Fame welcomes him with glad behest,
While garlands on his brow are pressed,
And laurels cluster o'er his head;
He sleeps at last.

O, deep the sorrows here confessed,
Where Freedom makes eternal quest!
The wondrous chief that proudly led
The long, blue lines that fought and bled,
In peace is now no more distressed;
He sleeps at last!




WHEN FORTUNES FROWN.


When fortunes frown, the woes, bedight
With brooding shadows, bring the night,
While dismal sorrows darkness dole,
And disappointments rise and roll
Above the longings for the light.

Despair, with hands that curse and blight,
Sows weakness in the hearts of might
Until they falter near the goal,
When fortunes frown.

But onward still! The valleys white
With Heaven's blossoms are in sight;
The Holy Mountains, knoll on knoll,
Are waiting for the Master Soul,
And he shall conquer for the right,
When fortunes frown!




WHEN WE SHALL MEET.


When we shall meet, I strangely know
The mad emotions that shall flow
Across my heart all quivering,
Beneath the raptures he shall bring
From angel years that gladdened so.

And I all shy and silent grow
Beneath his glance of gladness, though
Wild yearnings through my bosom spring,
When we shall meet.

Till joyful tears of passion show,
And to his kind embrace I throw
My heart unworthy, and I cling
With deathless fondness to the king
I worshipped in the Long Ago,
When we shall meet!




SWEET EYES OF BLUE.


Sweet eyes of blue! The stars by night,
That swoon the world with laughing light,
And touch the hills with tender glow
While all the vales are kissed below,
Beside you would no more be bright.

My worlds ye are, and while I throw
My heart to catch the beams that flow
From your fair shrine, my woes take flight,
Sweet eyes of blue!

Glad orbs of beauty! In your sight
My soul mounts up with secret might,
Till Eden's lovely bowers I know;
And as through Heaven's gates I go,
The pleasures all my sorrow smite,
Sweet eyes of blue!




HAD WE NOT MET.


Had we not met, the brooding woe
And all the griefs that greater grow,
Might not have been, and happy-wise
Our lives have laughed with lullabies
And quaffed such joys as few may know.

Our days beneath embittered skies
Where anguish moans and sorrow cries,
Might not have wept and wandered so,
Had we not met!

But ah, my darling! All we prize,--
Love and sweet trust that never dies,
Wild yearnings that with constant flow
From kindred heart to bosom go,--
Would never in our souls had rise,
Had we not met!




A SONNET.


We gentler grow by sorrow; not the breast
That never crouches in the nights of tears,
That never bends beneath the loads of years,
Has sympathies that are the kindliest.
There is a strength in agony that best
Can link the careless heart with human fears,
And teach it that fond kindness which endears
The millions that with sadness are oppressed.

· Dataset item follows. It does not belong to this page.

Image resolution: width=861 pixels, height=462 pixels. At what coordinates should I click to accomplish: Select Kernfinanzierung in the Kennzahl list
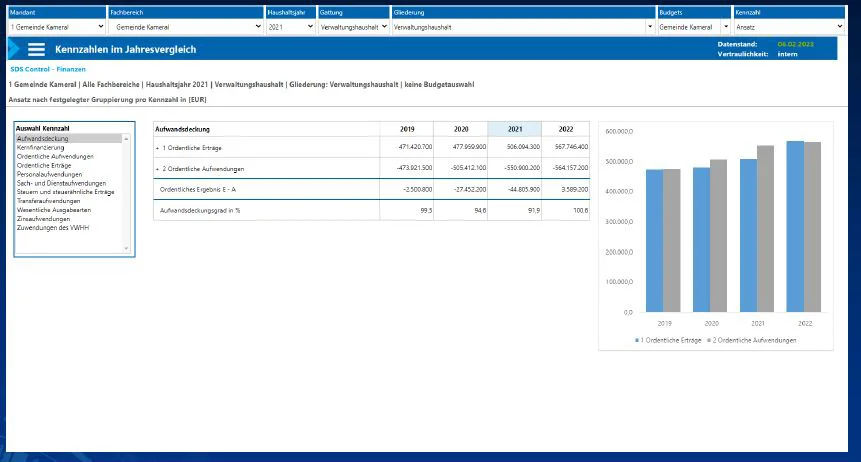pyautogui.click(x=40, y=148)
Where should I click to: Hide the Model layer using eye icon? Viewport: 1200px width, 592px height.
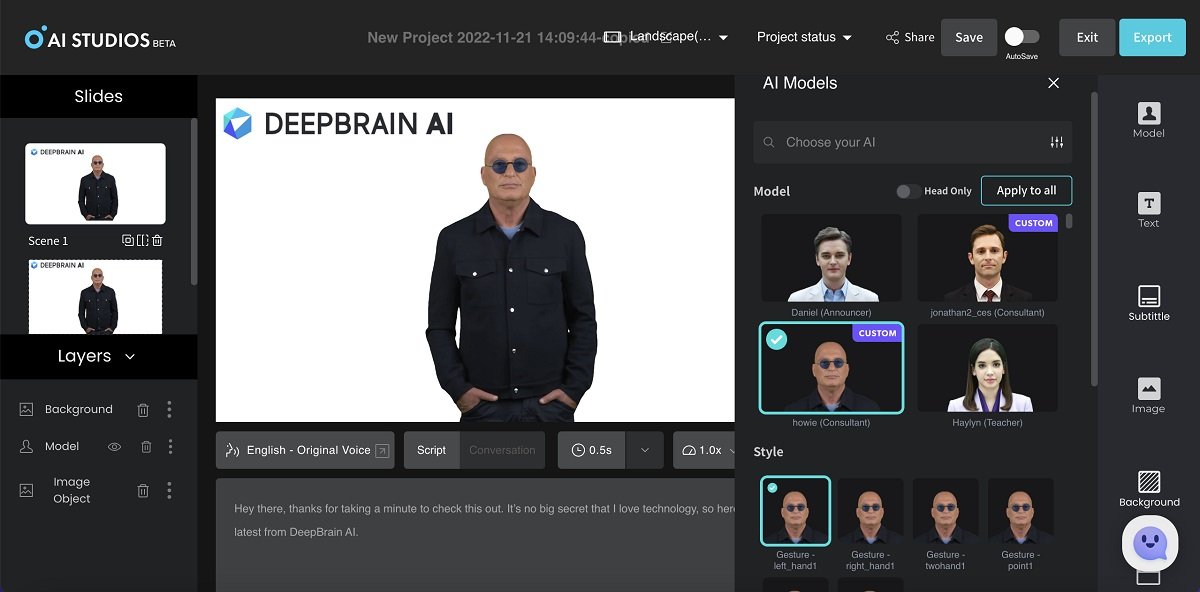coord(114,447)
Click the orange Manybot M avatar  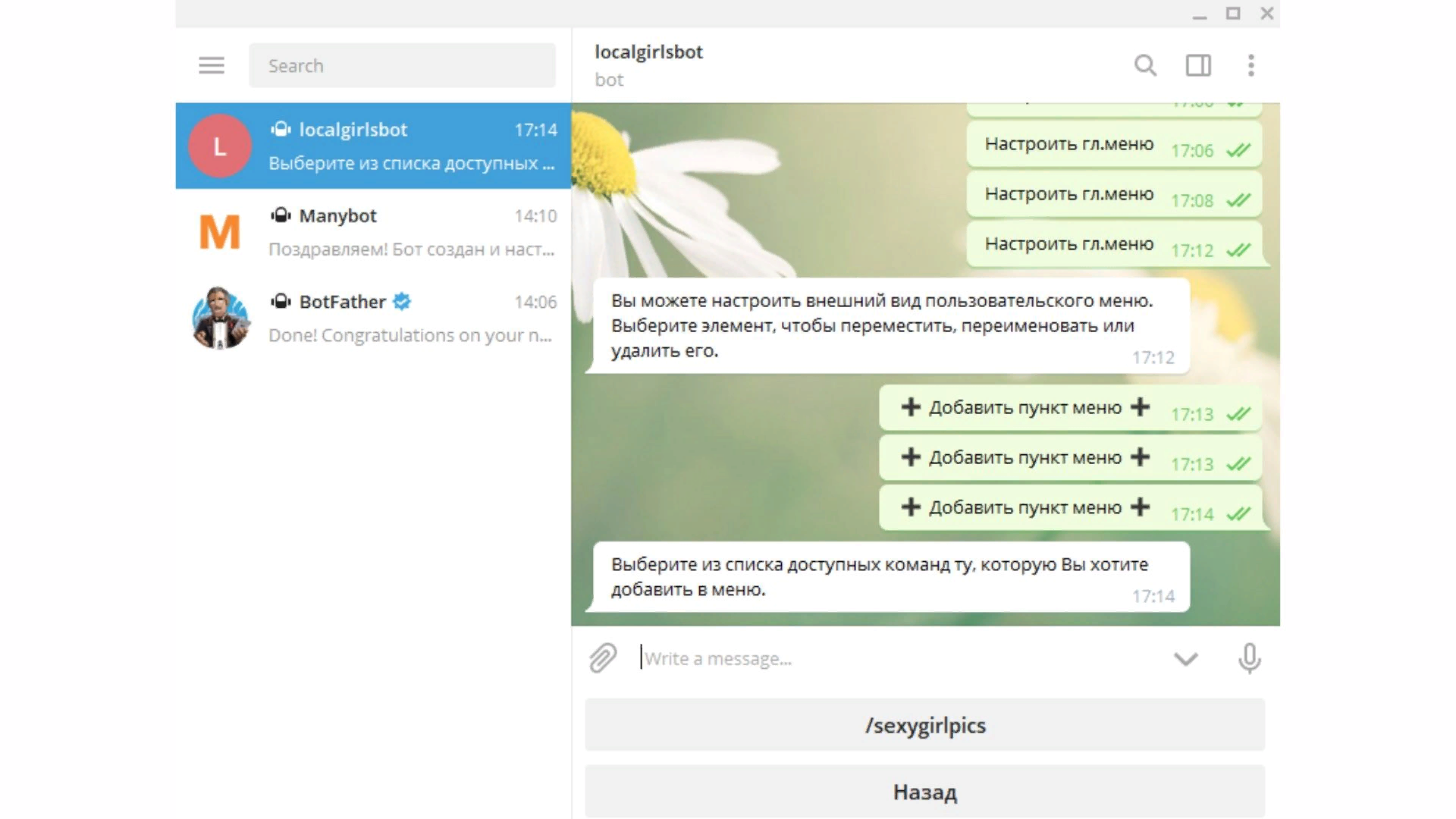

Grief softens while it saddens; pleasure smites
The timid soul with harshness, till it knows
Small earnest of the great world's grievous woes
And little of its struggles; sorrow plights
Her troth with sorrow, and in tears unites
Man unto man and hatred overthrows.




OKLAHOMA,--A SONNET.


Here, through the ages old, the desert slept
In solitudes unbroken, save when passed
The bison herds, and savage hunters swept
In thund'ring chaos down the valleys vast;
But, lo! Across the barren margins stepped
Advancement with her legions, and one blast
From her imperial trumpet filled the last
Lone covert where affrighted wildness crept.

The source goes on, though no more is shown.